As ruas do centro histórico de São João del-Rei são tão antigas que muitas delas são citadas em documentos datados das primeiras décadas do século XVIII. Salvo poucas exceções, mantiveram seu traçado original, o que permite compreender como era o centro urbano são-joanense logo que o Arraial Novo de Nossa Senhora do Pilar do Rio das Mortes tornou-se Vila de São João del-Rei.

O Largo do Rosário, por exemplo, atual Praça Embaixador Gastão da Cunha, surgiu antes mesmo de 1719, pois naquele ano foi benta a Igreja de Nossa Senhora do Rosário, nele situada e que originalmente lhe deu nome. Também neste ano já existia o Largo da Câmara, hoje, Praça Francisco Neves, conforme registro da compra de imóveis naquele local, para abrigar a sede da Câmara de São João del-Rei. A Rua Resende Costa, que liga o Largo do Carmo ao Largo da Cruz, antigamente chamava-se Rua São Miguel e, em 1727, tinha lojas legalizadas, funcionando com autorização fornecida pelo Senado da Câmara daquela Vila colonial.  Por pouco, dez anos depois não foi construída ali a cadeia pública edificada no Largo do Rosário, em frente à capela da Piedade.
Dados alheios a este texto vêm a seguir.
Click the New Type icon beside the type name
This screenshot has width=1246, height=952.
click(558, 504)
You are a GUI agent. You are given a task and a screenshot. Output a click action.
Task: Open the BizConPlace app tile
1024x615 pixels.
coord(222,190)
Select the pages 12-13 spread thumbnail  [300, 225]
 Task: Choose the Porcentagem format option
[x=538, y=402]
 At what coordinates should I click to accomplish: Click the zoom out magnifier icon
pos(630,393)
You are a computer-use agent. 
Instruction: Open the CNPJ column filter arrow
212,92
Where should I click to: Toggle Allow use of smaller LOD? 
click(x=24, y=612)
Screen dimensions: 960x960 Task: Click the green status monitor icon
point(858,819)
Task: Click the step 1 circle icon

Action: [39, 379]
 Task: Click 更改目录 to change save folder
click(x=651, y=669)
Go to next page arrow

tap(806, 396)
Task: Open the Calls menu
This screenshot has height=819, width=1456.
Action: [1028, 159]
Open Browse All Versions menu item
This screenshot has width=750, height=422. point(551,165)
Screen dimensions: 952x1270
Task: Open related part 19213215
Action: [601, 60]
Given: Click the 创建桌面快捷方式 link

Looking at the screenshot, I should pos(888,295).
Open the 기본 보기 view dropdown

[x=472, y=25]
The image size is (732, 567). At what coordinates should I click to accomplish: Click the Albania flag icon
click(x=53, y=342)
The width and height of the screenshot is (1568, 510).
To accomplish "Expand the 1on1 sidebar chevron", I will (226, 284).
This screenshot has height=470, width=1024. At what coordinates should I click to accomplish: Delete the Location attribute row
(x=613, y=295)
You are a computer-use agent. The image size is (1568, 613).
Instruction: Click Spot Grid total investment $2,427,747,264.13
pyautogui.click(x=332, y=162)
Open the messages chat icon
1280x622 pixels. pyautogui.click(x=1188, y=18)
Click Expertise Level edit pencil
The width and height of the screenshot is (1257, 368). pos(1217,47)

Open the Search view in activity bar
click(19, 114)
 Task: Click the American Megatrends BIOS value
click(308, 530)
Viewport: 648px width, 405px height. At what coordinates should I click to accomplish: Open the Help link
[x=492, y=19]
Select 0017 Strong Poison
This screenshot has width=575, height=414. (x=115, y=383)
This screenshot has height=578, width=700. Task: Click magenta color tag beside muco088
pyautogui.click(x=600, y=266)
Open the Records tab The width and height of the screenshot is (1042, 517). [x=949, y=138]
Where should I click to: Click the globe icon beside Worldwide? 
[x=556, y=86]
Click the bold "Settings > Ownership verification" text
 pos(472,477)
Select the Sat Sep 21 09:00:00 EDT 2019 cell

Mal-afamada até os idos de 1980, a Rua da Cachaça, hoje denominada Marechal Bitencourt, ao que parece, desde o século XVIII esteve na boca do povo. Tanto que foi citada até nos Autos da Devassa - documento constituído por depoimentos de pessoas que tiveram envolvimento direto com a Inconfidência Mineira. Consta que o português Manoel Moreira ali residia e tinha taberna, conforme declarou e está registrado nos inquéritos relativos à condenação do movimento libertário encabeçado por Tiradentes. Diante deste fato, teria o grande herói são-joanense frequentado tal taberna, difundindo ali - com  inflamante entusiasmo - seus ideais de liberdade, e por isso o taberneiro acabara comprometido?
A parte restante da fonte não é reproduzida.